-- WORK ORDER --
Copy each line from the records below in which the word "Select" is found.

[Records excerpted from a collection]
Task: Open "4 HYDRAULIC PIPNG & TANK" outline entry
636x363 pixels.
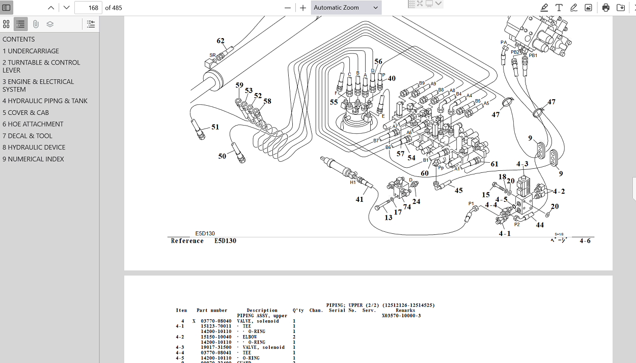Action: (45, 101)
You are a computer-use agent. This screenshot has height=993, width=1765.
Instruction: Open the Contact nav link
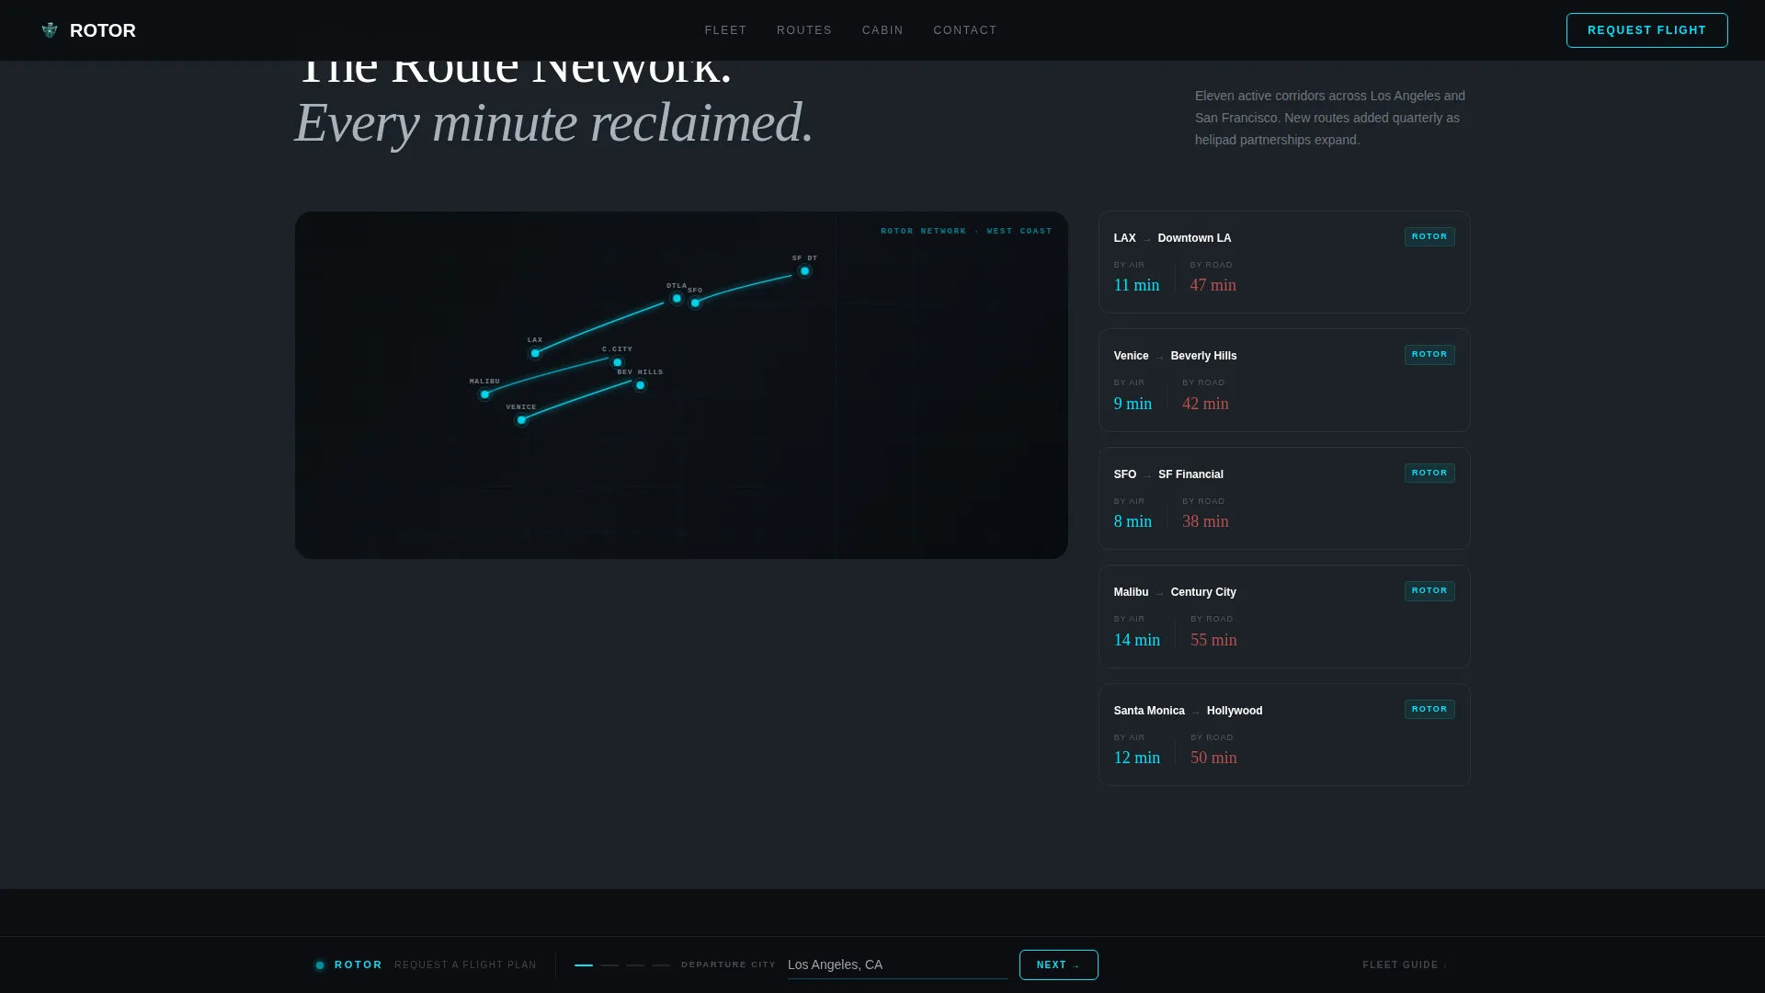pos(965,30)
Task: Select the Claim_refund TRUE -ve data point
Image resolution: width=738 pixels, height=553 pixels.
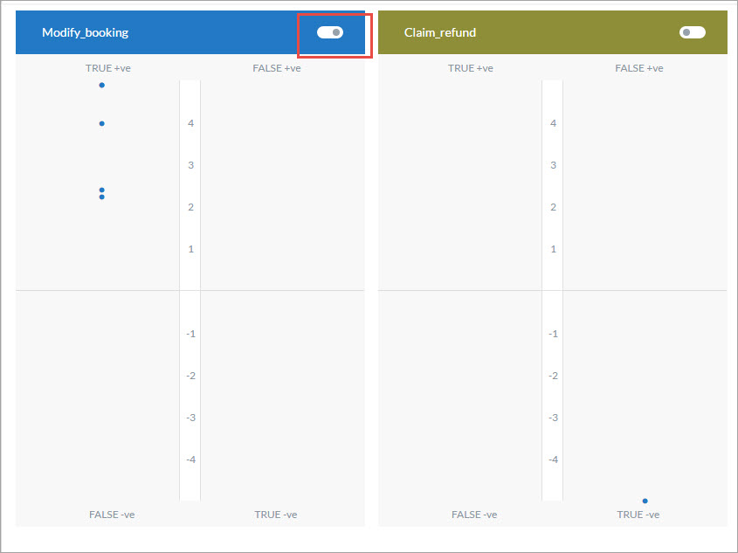Action: click(645, 501)
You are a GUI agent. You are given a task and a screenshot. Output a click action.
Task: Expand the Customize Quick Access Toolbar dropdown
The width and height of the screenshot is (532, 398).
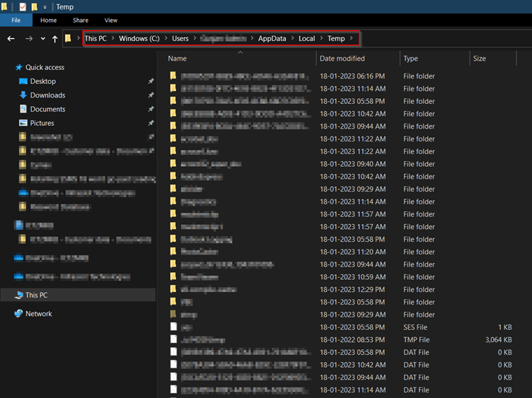coord(45,7)
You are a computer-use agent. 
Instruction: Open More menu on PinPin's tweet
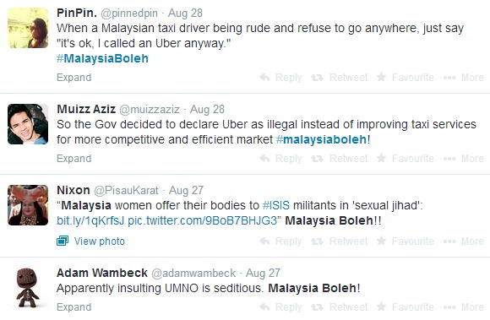click(x=464, y=78)
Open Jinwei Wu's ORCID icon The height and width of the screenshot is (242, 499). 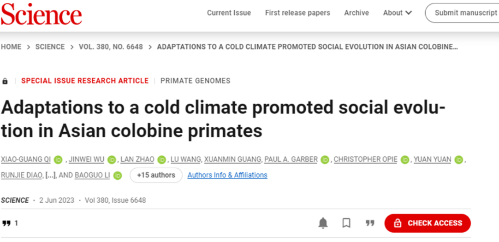tap(112, 160)
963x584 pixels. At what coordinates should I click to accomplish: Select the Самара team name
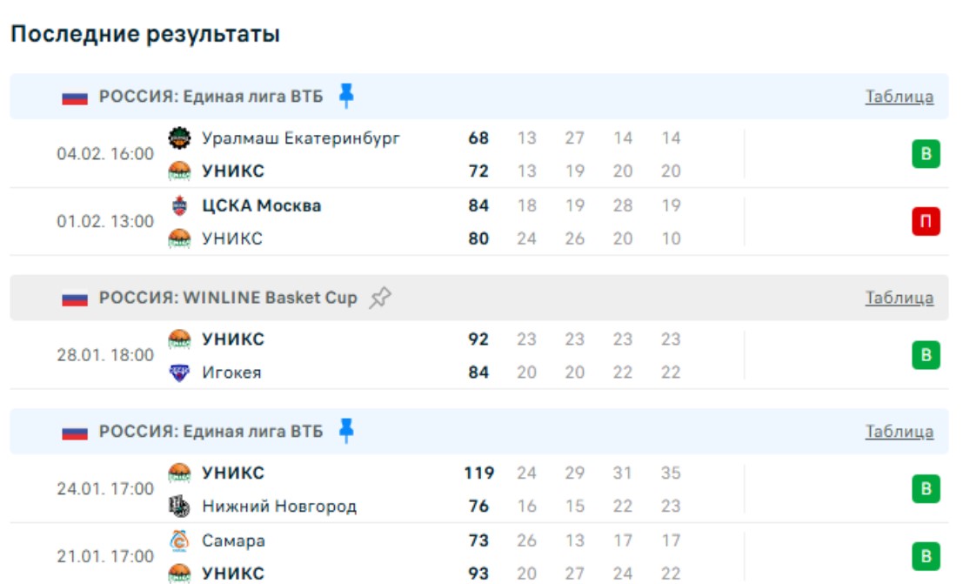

-- WRITTEN ANSWER --
Task: Select the Claim_refund TRUE -ve data point
963x584 pixels. At what coordinates should I click to accomplish: Select the Самара team name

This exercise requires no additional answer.